> **Entries supplied**
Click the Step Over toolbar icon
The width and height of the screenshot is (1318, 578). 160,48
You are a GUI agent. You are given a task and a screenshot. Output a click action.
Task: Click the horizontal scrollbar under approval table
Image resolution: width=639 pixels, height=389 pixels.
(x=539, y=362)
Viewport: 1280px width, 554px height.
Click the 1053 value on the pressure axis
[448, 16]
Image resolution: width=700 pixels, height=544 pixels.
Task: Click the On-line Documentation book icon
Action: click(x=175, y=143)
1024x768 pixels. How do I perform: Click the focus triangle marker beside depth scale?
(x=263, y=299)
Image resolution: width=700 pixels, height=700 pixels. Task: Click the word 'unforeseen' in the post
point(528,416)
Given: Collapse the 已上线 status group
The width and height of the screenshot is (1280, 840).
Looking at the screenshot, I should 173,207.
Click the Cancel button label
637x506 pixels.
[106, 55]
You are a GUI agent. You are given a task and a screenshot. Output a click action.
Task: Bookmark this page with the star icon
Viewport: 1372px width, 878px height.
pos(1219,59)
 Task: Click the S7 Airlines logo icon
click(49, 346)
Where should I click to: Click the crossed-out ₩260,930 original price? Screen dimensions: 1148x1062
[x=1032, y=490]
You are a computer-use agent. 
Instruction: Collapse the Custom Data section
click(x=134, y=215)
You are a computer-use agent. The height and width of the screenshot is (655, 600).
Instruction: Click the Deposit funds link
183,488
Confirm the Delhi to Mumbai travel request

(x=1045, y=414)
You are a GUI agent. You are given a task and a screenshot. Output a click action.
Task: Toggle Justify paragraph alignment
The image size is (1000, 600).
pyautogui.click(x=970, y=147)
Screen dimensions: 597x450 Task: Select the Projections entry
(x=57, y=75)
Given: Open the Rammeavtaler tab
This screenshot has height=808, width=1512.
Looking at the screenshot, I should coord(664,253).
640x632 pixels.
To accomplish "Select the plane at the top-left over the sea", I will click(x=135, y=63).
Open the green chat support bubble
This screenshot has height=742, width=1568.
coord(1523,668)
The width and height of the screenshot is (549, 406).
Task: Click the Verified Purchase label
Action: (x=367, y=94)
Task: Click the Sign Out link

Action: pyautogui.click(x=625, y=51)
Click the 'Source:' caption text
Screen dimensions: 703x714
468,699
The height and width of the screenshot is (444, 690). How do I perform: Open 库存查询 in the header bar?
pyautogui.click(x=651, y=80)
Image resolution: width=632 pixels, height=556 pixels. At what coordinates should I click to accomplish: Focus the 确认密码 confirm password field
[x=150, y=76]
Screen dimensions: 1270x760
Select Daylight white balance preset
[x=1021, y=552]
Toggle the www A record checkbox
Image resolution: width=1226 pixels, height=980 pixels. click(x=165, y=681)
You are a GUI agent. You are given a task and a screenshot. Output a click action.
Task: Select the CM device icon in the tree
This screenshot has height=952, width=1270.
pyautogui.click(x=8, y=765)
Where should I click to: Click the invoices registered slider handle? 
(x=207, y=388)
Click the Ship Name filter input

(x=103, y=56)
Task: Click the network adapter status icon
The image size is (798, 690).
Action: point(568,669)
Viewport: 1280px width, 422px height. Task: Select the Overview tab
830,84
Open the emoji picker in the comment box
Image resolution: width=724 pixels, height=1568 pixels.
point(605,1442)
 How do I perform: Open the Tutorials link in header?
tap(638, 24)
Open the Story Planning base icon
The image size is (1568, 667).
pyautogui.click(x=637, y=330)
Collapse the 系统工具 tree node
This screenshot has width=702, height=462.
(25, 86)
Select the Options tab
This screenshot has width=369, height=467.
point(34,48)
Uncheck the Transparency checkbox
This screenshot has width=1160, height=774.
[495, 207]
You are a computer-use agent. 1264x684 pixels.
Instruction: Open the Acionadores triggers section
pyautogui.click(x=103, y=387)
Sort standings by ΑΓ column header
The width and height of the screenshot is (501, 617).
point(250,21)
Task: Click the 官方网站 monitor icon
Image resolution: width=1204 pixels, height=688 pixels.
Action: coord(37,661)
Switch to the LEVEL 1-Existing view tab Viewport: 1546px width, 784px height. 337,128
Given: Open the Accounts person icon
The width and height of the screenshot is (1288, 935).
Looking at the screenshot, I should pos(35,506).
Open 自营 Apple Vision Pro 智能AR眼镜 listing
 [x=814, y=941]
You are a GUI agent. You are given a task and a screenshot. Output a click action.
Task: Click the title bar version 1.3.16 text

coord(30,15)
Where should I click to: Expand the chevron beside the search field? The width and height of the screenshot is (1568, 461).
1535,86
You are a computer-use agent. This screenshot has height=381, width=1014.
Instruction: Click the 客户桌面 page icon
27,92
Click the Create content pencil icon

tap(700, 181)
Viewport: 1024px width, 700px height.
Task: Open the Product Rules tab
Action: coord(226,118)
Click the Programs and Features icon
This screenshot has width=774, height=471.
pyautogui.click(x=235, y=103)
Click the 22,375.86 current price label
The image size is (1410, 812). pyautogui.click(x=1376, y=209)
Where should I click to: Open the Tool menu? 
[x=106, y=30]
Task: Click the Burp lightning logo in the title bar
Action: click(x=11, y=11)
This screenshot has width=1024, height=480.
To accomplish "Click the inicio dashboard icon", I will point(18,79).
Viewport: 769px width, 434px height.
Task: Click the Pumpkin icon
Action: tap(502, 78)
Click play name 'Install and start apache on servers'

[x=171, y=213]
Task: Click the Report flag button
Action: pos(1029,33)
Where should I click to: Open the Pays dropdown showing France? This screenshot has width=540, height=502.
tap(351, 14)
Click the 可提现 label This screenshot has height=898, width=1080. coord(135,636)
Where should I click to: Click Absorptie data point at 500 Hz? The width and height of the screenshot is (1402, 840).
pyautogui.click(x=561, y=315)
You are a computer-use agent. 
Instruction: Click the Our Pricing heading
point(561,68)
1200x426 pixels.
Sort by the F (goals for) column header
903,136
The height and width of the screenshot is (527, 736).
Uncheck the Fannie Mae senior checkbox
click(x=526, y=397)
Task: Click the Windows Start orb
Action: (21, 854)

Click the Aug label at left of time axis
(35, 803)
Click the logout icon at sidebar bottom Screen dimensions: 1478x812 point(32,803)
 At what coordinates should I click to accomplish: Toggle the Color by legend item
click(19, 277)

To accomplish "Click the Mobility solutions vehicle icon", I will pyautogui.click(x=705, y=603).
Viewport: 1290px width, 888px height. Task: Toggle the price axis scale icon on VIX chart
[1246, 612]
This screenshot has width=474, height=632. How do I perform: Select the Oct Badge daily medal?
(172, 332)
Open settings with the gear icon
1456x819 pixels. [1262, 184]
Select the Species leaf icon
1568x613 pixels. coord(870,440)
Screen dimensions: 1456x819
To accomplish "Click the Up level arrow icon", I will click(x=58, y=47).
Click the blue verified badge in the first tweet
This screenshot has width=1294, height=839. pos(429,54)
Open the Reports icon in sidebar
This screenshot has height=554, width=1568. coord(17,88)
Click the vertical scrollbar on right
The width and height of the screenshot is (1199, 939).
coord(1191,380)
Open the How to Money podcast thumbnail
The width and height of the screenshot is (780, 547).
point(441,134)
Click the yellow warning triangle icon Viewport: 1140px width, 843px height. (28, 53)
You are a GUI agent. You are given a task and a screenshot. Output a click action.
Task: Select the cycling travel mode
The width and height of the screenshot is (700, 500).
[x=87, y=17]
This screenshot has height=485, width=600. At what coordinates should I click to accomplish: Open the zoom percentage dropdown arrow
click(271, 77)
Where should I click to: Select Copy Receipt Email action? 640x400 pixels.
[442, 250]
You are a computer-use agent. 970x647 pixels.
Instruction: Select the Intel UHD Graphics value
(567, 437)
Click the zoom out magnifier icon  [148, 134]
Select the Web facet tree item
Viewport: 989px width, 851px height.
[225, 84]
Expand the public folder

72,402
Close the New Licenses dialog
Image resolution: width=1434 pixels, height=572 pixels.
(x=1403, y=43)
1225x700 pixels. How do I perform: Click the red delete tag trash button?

> **Exercise**
Give an exact copy of the lines above, from the top of the records to the line that contains "Task: Toggle Justify paragraph alignment", taking in both ends.

> **Result of this exercise**
Click the Step Over toolbar icon
The width and height of the screenshot is (1318, 578). 160,48
You are a GUI agent. You are given a task and a screenshot. Output a click action.
Task: Click the horizontal scrollbar under approval table
Image resolution: width=639 pixels, height=389 pixels.
(x=539, y=362)
Viewport: 1280px width, 554px height.
Click the 1053 value on the pressure axis
[448, 16]
Image resolution: width=700 pixels, height=544 pixels.
Task: Click the On-line Documentation book icon
Action: click(x=175, y=143)
1024x768 pixels. How do I perform: Click the focus triangle marker beside depth scale?
(x=263, y=299)
Image resolution: width=700 pixels, height=700 pixels. Task: Click the word 'unforeseen' in the post
point(528,416)
Given: Collapse the 已上线 status group
The width and height of the screenshot is (1280, 840).
Looking at the screenshot, I should 173,207.
Click the Cancel button label
637x506 pixels.
[106, 55]
You are a GUI agent. You are given a task and a screenshot. Output a click action.
Task: Bookmark this page with the star icon
Viewport: 1372px width, 878px height.
pos(1219,59)
 Task: Click the S7 Airlines logo icon
click(49, 346)
Where should I click to: Click the crossed-out ₩260,930 original price? Screen dimensions: 1148x1062
[x=1032, y=490]
You are a computer-use agent. 
Instruction: Collapse the Custom Data section
click(x=134, y=215)
You are a computer-use agent. The height and width of the screenshot is (655, 600).
Instruction: Click the Deposit funds link
183,488
Confirm the Delhi to Mumbai travel request

(x=1045, y=414)
You are a GUI agent. You are given a task and a screenshot. Output a click action.
Task: Toggle Justify paragraph alignment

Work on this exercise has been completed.